Rather than equalizing opportunity, sending nearly everyone to college has led to a system that is both stratified and bloated, many Koreans say, with too many institutions of uneven quality. In fact, the government is actually trying to shutter universities and bring college-going down.
“As a Korean parent, I have a different perspective,” says Mr. Jho, a father of three who is now a Fulbright scholar at the University of Oregon. “I really prefer education in the U.S.” So, too, does his 10-year-old son, who has already asked if he can stay on at his American elementary school after Mr. Jho wraps up his visiting appointment this summer.
To Americans, though, South Korea’s rapid expansion in college attendance offers hope that such a transformation is possible.
After World War II, when the country gained independence from Japan, barely 7,800 Koreans went to college. More than 85 percent of residents had no formal schooling at all.
But by 1957, South Korea had achieved universal elementary-school enrollment, defined by the World Bank as the attendance of 90 percent or more of the school-age population. It reached universal high-school enrollment in 1999. A year later, it hit the same mark for higher education.
The growth in college-going was not part of some centralized government plan, says Jung Cheol Shin, a professor at Seoul National University who studies educational trends in East Asia. But faced with large numbers of high-school graduates, the Korean government lifted university-admissions quotas, first in the 1980s and then again in the ’90s. It also approved the opening of private colleges, which today enroll about 80 percent of Korean students.
For Korean families, greater access to higher education dovetailed with deep cultural beliefs in the value of learning, says James F. Larson, vice president for academic affairs at the State University of New York’s campus in the Korean city of Incheon. “Korea,” says Mr. Larson, who has worked in the country for much of the past three decades, is “more Confucian than China.”
Many observers, though, worry that quantity has come at the expense of quality.
Seongho Lee, a professor of education at Chung-Ang University, criticizes what he calls “college education inflation.” Not all students are suited for college, he says, and across institutions, their experience can be inconsistent. “It’s not higher education anymore,” he says. “It’s just an extension of high school.” And subpar institutions leave graduates ill prepared for the job market.
A 2013 study by McKinsey Global Institute, the economic-research arm of the international consulting firm, found that lifetime earnings for graduates of Korean private colleges were less than for workers with just a high-school diploma. In recent years, the unemployment rate for new graduates has topped 30 percent.
The oversupply in college education is a very serious social problem.
“The oversupply in college education is a very serious social problem,” says Mr. Lee, even though Korea, with one of the world’s lowest fertility rates, has a declining college-age population. The country, he worries, is at risk of creating an “army of the unemployed.”

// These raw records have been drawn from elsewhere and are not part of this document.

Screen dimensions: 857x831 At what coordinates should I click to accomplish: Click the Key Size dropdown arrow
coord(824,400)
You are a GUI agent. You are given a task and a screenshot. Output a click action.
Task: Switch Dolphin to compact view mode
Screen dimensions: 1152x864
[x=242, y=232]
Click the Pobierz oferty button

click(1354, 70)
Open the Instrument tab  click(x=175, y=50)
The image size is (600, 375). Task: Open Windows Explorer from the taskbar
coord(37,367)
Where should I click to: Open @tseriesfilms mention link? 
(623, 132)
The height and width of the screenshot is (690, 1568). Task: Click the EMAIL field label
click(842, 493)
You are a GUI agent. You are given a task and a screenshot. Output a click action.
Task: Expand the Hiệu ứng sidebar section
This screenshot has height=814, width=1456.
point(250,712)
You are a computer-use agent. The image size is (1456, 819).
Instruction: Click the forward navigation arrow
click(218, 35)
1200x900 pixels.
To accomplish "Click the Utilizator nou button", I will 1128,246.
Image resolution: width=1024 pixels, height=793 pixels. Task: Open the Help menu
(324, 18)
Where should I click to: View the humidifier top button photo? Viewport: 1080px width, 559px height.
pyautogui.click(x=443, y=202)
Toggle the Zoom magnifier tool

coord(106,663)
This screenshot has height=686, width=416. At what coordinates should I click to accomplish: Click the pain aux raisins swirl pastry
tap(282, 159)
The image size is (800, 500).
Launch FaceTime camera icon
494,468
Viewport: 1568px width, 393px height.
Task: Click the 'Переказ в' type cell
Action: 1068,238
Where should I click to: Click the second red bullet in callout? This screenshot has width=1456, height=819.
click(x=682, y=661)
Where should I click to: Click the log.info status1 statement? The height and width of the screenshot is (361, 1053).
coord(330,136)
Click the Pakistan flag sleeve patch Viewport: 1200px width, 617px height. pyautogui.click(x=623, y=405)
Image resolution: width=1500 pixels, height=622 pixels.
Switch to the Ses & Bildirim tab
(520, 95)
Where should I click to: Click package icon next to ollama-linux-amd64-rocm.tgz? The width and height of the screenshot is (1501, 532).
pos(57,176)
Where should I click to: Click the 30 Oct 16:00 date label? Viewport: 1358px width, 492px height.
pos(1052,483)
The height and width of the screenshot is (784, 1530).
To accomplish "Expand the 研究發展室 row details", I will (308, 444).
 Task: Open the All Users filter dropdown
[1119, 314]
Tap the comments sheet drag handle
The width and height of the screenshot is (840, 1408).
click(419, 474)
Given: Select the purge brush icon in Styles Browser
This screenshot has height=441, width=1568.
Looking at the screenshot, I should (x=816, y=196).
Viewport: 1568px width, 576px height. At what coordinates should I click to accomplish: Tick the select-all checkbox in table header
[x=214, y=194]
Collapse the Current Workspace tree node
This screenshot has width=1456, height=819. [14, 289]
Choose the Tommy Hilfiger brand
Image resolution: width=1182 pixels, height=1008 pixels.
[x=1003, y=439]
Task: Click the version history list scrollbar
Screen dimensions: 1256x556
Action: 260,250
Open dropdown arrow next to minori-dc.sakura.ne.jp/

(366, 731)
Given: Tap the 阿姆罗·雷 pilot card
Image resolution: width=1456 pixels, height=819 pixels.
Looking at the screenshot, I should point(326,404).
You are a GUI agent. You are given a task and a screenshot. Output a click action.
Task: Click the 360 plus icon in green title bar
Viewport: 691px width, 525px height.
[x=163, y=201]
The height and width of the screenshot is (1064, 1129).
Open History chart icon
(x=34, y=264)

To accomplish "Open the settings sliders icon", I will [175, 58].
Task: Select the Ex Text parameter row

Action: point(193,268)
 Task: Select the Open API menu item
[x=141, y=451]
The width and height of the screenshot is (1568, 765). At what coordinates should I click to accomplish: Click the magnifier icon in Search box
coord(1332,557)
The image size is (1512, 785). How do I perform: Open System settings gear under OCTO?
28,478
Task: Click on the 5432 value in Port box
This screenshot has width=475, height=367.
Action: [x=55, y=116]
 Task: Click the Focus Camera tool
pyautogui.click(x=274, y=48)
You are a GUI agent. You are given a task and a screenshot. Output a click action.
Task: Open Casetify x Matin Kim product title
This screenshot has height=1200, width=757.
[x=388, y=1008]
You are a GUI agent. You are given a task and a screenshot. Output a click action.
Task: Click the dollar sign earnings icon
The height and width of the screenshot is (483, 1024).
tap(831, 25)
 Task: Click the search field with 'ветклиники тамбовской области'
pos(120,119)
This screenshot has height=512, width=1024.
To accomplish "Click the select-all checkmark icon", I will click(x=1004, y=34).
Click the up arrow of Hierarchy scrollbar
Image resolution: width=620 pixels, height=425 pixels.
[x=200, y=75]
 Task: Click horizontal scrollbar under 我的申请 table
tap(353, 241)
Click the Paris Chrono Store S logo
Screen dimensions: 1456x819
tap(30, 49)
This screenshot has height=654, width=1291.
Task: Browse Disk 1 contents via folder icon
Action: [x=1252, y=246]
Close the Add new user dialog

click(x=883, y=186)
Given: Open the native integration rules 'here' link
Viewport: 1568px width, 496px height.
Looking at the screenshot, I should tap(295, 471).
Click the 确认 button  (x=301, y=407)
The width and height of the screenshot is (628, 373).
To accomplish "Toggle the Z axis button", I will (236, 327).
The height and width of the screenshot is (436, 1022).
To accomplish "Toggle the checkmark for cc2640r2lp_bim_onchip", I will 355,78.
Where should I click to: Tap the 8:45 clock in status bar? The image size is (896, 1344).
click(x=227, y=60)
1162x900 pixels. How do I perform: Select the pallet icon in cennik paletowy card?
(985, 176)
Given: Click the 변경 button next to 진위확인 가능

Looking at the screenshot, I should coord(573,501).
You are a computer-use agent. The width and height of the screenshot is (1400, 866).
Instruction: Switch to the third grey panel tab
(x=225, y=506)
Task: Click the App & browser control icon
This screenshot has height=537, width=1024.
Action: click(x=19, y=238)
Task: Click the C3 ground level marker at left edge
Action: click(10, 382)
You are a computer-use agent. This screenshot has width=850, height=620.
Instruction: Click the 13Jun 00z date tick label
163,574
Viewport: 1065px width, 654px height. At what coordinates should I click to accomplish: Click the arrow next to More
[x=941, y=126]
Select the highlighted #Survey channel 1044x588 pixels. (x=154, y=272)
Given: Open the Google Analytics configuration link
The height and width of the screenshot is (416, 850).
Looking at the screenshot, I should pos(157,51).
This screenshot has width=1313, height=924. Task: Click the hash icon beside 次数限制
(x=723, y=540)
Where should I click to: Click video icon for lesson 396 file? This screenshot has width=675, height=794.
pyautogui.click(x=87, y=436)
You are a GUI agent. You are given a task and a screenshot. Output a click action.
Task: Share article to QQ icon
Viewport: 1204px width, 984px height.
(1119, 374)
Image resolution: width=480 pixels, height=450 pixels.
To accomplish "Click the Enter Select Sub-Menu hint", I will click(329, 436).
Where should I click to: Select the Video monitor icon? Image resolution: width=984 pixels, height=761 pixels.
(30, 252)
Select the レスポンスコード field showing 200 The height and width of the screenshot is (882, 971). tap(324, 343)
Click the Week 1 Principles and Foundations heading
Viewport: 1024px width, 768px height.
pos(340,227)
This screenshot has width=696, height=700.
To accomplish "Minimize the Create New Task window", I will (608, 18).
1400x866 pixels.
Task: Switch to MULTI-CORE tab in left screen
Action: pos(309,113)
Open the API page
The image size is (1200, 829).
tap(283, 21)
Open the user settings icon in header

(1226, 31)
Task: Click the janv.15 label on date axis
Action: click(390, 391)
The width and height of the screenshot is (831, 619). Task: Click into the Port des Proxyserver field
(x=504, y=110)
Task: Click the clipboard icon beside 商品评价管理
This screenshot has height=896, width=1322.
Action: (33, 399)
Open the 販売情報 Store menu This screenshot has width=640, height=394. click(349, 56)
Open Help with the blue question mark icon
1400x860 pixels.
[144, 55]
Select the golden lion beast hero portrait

Because a degree itself isn’t valuable currency, competition has heated up for admission to the handful of elite universities, most of which in Korea are public. Mr. Jho, the Fulbright scholar, says the scramble for limited places can begin in elementary school. Parents who have the money to give their children an edge spend as much as a sixth of their income on hagwon, or private cram schools. Those who cannot afford extra tutoring are at a disadvantage. “It’s a stratified system,” says Mr. Jho. “It’s a system that is privileged for the middle and upper class.”
The Korean government has sought to rein in the hagwon, mandating that they close by 10 p.m. It has also undertaken a tough review of its universities, both public and private, with the idea of closing poor-performing institutions and ending academic programs with weak job prospects. And political leaders have suggested what might seem unthinkable in the United States — that maybe some of its citizens would be better off if they didn’t go to college.
Nor is South Korea alone in reconsidering whether a large proportion of its population ought to earn degrees. In Singapore the government has been encouraging people to earn credentials that meet work-force demands, rather than pursue full degrees, says Lily Kong, provost of Singapore Management University.
“The message,” says Ms. Kong, “is that it’s really about learning for life, not rushing into getting a degree.”